[Target position records]

◇ ◇ ◇ ◇ ◇

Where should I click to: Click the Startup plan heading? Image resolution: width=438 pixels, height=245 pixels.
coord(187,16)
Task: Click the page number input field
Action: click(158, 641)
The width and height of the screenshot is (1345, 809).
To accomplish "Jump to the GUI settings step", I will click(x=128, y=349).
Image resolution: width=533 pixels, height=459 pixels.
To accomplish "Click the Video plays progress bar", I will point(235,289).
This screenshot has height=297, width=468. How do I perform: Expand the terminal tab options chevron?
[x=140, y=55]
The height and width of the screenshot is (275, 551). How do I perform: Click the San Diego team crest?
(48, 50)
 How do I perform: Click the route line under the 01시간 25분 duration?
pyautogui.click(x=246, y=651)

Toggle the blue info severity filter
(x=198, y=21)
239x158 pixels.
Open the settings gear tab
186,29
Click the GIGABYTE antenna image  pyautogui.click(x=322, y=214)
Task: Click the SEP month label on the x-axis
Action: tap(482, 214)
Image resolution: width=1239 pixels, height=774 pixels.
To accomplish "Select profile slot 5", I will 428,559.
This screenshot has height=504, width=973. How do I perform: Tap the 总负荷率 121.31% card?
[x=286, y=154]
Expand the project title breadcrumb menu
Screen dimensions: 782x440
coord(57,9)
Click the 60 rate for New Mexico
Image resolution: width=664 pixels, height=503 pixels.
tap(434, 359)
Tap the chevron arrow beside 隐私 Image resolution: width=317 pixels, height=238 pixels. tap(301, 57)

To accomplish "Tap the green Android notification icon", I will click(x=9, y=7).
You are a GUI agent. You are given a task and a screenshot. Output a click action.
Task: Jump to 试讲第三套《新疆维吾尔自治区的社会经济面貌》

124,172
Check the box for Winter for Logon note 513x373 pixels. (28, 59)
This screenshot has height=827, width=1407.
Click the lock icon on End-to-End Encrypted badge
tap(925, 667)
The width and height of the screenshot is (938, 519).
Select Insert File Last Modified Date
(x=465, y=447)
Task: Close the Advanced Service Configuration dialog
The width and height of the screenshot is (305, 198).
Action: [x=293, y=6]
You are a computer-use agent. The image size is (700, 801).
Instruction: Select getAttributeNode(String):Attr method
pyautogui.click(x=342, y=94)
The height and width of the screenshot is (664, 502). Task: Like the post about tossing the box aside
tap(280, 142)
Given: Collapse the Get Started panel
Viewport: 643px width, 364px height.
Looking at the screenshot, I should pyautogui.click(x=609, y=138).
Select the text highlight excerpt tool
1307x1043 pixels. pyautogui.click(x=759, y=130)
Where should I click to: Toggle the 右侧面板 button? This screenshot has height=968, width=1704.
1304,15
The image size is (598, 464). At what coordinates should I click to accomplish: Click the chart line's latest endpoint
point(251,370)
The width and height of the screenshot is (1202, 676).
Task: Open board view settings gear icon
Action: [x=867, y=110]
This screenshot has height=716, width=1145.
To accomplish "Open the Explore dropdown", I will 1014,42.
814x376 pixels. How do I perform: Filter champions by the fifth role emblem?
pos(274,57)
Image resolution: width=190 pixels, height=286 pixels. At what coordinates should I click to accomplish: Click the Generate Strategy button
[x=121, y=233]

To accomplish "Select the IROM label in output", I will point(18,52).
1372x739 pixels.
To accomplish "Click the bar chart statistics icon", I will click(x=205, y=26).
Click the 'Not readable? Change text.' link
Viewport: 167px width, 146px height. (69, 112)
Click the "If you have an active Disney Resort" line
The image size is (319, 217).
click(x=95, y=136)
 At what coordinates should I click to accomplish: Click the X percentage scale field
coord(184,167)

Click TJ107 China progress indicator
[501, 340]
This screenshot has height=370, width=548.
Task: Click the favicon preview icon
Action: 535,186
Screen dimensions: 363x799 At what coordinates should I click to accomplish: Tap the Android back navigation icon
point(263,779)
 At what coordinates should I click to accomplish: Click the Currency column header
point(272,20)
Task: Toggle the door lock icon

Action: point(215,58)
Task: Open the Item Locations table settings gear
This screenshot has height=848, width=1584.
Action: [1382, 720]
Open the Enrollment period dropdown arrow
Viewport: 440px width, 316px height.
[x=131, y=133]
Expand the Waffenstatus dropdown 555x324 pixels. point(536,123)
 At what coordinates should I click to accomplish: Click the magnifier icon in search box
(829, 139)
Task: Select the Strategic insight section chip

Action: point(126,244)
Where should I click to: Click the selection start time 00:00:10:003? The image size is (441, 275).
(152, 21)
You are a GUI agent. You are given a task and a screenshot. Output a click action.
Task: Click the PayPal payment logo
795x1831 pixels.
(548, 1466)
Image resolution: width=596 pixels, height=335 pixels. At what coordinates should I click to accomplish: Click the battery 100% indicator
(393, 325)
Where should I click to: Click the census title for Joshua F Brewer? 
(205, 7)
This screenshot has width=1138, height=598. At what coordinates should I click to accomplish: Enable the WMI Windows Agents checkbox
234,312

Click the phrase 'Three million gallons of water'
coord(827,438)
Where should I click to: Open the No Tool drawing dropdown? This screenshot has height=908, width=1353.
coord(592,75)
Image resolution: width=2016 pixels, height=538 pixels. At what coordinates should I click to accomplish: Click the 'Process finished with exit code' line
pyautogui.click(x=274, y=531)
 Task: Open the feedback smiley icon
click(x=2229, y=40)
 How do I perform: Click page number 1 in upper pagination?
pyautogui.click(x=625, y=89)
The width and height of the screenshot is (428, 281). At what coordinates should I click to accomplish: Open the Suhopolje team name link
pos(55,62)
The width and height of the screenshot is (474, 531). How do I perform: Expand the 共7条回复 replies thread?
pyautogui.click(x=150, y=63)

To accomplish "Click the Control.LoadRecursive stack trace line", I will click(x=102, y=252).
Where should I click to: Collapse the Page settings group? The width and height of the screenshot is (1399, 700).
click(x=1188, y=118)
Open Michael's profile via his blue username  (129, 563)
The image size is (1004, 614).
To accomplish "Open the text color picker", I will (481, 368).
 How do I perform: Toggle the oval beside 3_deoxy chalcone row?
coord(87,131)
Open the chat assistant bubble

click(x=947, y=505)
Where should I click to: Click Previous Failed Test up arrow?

◇ ◇ ◇ ◇ ◇

**GOAL OF THE EXERCISE**. Copy out the rows beginning with the line containing "This screenshot has height=827, width=1407." and ending with the line containing "click(x=95, y=136)", both included, reproducing each line word for word.

**EXPECTED ANSWER**.
This screenshot has height=827, width=1407.
Click the lock icon on End-to-End Encrypted badge
tap(925, 667)
The width and height of the screenshot is (938, 519).
Select Insert File Last Modified Date
(x=465, y=447)
Task: Close the Advanced Service Configuration dialog
The width and height of the screenshot is (305, 198).
Action: [x=293, y=6]
You are a computer-use agent. The image size is (700, 801).
Instruction: Select getAttributeNode(String):Attr method
pyautogui.click(x=342, y=94)
The height and width of the screenshot is (664, 502). Task: Like the post about tossing the box aside
tap(280, 142)
Given: Collapse the Get Started panel
Viewport: 643px width, 364px height.
Looking at the screenshot, I should pyautogui.click(x=609, y=138).
Select the text highlight excerpt tool
1307x1043 pixels. pyautogui.click(x=759, y=130)
Where should I click to: Toggle the 右侧面板 button? This screenshot has height=968, width=1704.
1304,15
The image size is (598, 464). At what coordinates should I click to accomplish: Click the chart line's latest endpoint
point(251,370)
The width and height of the screenshot is (1202, 676).
Task: Open board view settings gear icon
Action: [x=867, y=110]
This screenshot has height=716, width=1145.
To accomplish "Open the Explore dropdown", I will 1014,42.
814x376 pixels. How do I perform: Filter champions by the fifth role emblem?
pos(274,57)
Image resolution: width=190 pixels, height=286 pixels. At what coordinates should I click to accomplish: Click the Generate Strategy button
[x=121, y=233]

To accomplish "Select the IROM label in output", I will point(18,52).
1372x739 pixels.
To accomplish "Click the bar chart statistics icon", I will click(x=205, y=26).
Click the 'Not readable? Change text.' link
Viewport: 167px width, 146px height. (69, 112)
Click the "If you have an active Disney Resort" line
The image size is (319, 217).
click(x=95, y=136)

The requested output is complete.